# Headphones needed.



## Jripper (Mar 27, 2011)

Ok I need 2 headphones.
I need one really cheap but good headphone within a budget of Rs.500-600 max.

And the other one I need is a senheisser under 2.5-3k.

Fire away yer suggestions fellas.


----------



## pulkitpopli2004 (Mar 27, 2011)

logitech clearchat premium PC headset - 600 INR


----------



## SlashDK (Mar 28, 2011)

I am using headphones from a company called hytech. They were very good and are priced Rs 400-600. They came with a mic and I found them much better than the branded ones of unto 1k. Both their comfort and padding is good.

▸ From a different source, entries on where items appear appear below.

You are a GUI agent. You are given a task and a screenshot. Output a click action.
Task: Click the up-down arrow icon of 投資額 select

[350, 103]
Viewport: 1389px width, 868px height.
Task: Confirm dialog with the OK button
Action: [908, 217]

I've personally used a friend's 2.5k senheisser and in terms of performance and background noise isolation the hytech one was good enough.


----------



## Jripper (Mar 28, 2011)

Regarding the hytech one,can you tell me what model?


----------



## noja (Apr 2, 2011)

Sennheiser HD180 for .89k
2years warranty all over india for wire replacement and speaker screaching.
In general there should not be any visible physical damage on the wire.


----------



## MegaMind (Apr 2, 2011)

Targus Music 'n' Chat Easy Stereo Headset - 0.6K
Sennheiser Headphones HD 428 - 3K
Sennheiser Headset PC 36 USB - 3K
Sennheiser Headset PC230 - 3K
Sony Cordless Head Phone MDR-IF-140K - 2.6K


----------



## Sid_hooda (Apr 4, 2011)

Cant realy recommend any decent headphone under 1k but for the 3k one, you would be much better off with the Audio Technica M20 from pristinenote.com . Significantly better than any Sennheiser at that price point.

But if you really want a Sennheiser then, as mentioned above, the HD428 is your best bet.


----------